Cada día recibimos la gracia (que a veces puede resultar muy pesada) de alcanzar una dimensión de la maternidad y la paternidad que ningún otro niño «normal» puede dar. Cuando hablo de la gracia, no la sitúo en el nivel material sino en el nivel espiritual.
Paul cambió simplemente la mentalidad de nuestra familia. Ya no tenemos la misma visión de los que sufren y vivimos mucho más intensamente. Menos despreocupados, quizás, mucho más orientados hacia los demás. Yo añadiría que Paul es una necesidad para luchar contra este materialismo, este egoísmo reinante. Nos obligó a salir de nosotros mismos. Creo que, si no hubiéramos tenido una familia cristiana, y padres como los nuestros, no habríamos podido superar todas las dificultades a las que nos hemos enfrentado.
Mi compañero
Sobre todo, es importante saber lo que se puede esperar de un niño con síndrome de Down. No conviene pues hacerse falsas ilusiones ni minimizar sus posibilidades. Para él, todo lo concreto es posible. Lo abstracto está fuera de su alcance. Como adulto, su nivel mental no podrá superar el de los ocho o nueve años de edad. Así que, después de mucho amor y tenacidad, recibimos su primera sonrisa con asombro. Todo en él es tan largo.

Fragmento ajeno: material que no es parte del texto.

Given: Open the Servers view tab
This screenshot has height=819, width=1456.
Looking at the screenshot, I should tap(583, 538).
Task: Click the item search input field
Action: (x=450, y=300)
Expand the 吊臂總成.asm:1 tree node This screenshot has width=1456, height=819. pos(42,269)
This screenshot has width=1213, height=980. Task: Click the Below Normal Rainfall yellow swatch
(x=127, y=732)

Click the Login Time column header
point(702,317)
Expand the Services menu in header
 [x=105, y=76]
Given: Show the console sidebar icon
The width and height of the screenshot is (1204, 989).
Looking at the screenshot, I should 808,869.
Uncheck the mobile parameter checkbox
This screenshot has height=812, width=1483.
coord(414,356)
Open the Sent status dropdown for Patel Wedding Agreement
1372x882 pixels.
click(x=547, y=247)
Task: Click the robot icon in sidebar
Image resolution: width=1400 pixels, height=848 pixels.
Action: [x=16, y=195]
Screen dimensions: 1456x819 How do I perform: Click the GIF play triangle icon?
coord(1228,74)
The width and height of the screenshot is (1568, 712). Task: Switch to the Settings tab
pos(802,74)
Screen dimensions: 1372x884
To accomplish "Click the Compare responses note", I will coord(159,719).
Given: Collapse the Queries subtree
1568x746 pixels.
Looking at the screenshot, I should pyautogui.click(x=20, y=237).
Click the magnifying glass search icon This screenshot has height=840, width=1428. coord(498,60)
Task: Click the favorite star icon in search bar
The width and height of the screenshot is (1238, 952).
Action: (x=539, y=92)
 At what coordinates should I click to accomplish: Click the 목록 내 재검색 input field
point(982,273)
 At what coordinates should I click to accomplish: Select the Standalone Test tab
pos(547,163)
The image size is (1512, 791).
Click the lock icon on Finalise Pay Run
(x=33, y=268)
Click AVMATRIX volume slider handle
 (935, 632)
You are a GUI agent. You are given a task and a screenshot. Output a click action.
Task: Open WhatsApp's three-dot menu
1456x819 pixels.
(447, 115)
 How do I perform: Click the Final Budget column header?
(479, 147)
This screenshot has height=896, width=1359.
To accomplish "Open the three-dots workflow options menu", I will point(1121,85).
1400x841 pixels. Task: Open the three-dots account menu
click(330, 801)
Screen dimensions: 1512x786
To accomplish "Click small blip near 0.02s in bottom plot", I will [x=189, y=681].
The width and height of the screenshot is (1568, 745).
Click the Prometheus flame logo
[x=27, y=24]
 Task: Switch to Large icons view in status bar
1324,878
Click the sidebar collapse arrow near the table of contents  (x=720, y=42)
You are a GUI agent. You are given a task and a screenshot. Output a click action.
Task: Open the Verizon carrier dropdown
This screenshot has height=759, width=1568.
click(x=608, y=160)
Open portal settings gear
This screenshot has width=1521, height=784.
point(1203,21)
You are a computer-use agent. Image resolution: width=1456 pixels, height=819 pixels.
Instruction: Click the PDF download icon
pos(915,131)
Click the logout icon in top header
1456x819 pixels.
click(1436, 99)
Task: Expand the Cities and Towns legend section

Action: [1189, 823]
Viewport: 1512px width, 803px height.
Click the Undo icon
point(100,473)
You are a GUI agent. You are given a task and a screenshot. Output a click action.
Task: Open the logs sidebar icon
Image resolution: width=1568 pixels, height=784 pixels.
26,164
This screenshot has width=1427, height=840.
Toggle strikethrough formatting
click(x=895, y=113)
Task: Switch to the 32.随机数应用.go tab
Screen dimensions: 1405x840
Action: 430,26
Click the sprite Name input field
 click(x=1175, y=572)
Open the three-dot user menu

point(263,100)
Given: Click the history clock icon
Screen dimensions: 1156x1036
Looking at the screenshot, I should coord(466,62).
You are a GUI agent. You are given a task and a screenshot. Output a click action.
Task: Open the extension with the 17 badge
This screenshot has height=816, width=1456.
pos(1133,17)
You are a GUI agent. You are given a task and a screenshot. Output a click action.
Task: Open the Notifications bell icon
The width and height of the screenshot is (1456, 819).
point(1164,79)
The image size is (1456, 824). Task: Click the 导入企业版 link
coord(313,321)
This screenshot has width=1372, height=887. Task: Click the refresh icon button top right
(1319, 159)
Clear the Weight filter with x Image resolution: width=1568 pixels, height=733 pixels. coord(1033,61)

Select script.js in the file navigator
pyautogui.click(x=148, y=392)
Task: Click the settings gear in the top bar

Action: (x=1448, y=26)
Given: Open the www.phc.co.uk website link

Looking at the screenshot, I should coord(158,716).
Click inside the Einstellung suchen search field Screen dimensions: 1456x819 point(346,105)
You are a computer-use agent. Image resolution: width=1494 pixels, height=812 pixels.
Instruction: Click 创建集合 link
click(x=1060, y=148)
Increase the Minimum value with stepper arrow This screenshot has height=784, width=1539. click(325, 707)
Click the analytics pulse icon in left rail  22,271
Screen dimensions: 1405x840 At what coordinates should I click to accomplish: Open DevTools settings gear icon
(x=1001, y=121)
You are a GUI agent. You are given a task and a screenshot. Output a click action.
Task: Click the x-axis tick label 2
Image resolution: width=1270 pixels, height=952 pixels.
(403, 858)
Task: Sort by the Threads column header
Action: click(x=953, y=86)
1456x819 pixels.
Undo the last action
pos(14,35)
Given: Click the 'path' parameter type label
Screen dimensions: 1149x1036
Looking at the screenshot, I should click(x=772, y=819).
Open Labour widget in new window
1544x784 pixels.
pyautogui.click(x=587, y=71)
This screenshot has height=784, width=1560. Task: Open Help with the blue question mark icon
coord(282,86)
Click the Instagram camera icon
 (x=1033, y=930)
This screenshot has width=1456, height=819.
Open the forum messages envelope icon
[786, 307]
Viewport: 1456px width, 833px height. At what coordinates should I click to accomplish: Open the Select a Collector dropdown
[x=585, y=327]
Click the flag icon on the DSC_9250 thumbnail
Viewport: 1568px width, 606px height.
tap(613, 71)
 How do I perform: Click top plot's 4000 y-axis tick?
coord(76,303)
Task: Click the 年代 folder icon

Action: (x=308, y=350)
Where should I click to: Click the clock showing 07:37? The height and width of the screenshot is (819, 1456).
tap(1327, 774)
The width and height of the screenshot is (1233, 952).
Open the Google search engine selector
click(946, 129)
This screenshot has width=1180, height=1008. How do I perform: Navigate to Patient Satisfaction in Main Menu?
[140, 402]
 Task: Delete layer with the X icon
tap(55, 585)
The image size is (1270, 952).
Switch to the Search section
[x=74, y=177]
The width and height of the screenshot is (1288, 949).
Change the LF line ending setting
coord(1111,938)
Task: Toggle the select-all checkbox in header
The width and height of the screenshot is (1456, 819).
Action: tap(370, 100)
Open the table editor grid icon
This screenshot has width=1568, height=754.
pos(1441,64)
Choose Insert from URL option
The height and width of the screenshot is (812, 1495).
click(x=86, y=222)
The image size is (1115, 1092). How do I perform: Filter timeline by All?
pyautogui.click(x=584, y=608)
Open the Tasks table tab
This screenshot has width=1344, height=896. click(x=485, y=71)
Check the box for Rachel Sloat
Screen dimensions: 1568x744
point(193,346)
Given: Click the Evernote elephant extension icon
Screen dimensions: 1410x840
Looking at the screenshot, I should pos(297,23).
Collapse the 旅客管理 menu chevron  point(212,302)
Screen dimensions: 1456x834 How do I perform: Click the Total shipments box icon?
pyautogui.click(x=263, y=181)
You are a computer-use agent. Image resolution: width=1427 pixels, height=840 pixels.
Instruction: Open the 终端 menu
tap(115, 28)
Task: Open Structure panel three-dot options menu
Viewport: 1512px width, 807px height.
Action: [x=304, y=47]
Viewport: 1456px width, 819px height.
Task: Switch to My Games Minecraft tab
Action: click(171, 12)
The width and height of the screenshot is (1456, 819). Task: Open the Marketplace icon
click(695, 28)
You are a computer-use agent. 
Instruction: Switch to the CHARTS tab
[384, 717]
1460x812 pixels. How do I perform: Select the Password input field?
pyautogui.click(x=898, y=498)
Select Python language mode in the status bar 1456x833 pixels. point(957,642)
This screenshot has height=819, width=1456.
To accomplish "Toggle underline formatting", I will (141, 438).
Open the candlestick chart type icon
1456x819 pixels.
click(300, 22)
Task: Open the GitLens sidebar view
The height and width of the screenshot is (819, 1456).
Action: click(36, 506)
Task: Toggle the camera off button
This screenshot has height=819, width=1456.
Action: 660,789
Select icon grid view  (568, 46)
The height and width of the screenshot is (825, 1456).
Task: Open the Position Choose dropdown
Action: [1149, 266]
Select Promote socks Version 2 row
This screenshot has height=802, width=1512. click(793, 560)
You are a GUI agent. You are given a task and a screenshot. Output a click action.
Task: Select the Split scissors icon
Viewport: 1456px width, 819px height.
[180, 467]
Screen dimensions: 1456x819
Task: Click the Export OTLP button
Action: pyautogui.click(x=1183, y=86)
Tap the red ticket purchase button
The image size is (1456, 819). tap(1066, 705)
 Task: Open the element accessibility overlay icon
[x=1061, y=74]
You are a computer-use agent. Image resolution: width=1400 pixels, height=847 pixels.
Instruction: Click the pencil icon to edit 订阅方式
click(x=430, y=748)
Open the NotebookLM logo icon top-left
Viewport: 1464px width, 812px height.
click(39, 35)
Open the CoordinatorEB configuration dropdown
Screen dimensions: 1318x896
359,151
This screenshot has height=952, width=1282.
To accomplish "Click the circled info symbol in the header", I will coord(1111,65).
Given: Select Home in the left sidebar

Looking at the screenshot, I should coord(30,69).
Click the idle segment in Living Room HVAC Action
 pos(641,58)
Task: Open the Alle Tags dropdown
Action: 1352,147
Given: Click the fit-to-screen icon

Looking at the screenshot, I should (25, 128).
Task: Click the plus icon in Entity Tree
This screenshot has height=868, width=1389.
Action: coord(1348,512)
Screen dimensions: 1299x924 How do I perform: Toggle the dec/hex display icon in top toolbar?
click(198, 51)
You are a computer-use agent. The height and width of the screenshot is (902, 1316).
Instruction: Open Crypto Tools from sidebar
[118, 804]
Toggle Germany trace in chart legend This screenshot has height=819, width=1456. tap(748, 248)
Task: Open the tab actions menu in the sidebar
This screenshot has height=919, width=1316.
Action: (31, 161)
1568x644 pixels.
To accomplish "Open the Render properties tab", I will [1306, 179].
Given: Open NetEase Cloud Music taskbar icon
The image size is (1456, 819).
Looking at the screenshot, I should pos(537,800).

Cuando él caminaba, a los dos años y medio de edad, estábamos llenos de admiración. Nunca nos hemos desanimado. Todos los padres deben tener el valor de esperar y decirse a sí mismos que su hijo es capaz, que debe tener éxito, incluso si se tarda un año o dos. La única condición: no ser utópico.
Cuando Paul creció, queríamos integrarlo lo más posible en la vida cotidiana. Ahora va a la escuela, a una escuela normal, lo que le hace mucho bien. Está en una clase especial. Pero en esta escuela, vive la misma vida que los otros niños.
También, de vez en cuando, duerme en casa de alguna familia porque deseamos que tenga un cierto grado de autonomía. Es esencial. Por eso fue a un campamento de verano durante ocho días. Durante eso días descansé un poco, pero me faltaba algo, mi compañero cotidiano.
Sabemos que hemos de pensar en el «después de nosotros» y preparamos a Paul para esta separación desde hace mucho tiempo. Un día le dije: «Tendrás que dejarnos cuando tengas veinte o veinticinco años». Lo entendió muy bien. Desafortunadamente, habrá que colocarlo en una institución, y ya nos estamos encargando de ello.
Antiguamente, en todos los pueblos había una persona con síndrome de Down, estaba presente en la vida social y era aceptada por todos. Hoy, por supuesta caridad y preocupación por los demás, se han creado para ellos «guetos» especializados, pero nunca serán tan buenos para ellos como el vivir en un entorno «normal». Creo que este rechazo se debe únicamente a la apariencia física que tienen.
No podemos decir que no nos preocupamos por el futuro, pero la Providencia nunca envía una prueba sin enviar las gracias que nos permiten vivirla. Estas gracias están ahí, al alcance de la mano. Si quieres recogerlas, siempre puedes hacerlo.
Se lo aseguro, mi hijo no es estúpido. Cuando hizo su Primera Comunión, comprendió muy bien que estaba recibiendo a Jesús en su corazón. A veces nos sorprenden sus pensamientos. Un día, rezando la estación del Vía Crucis donde Jesús caía por segunda vez, dijo: «Le diré al rey de los judíos que no moleste a Jesús». Estábamos asombrados. Lo bueno de estos niños es que son mucho más directos que los demás y no tienen una falsa vergüenza. Van a lo esencial, a las cosas simples.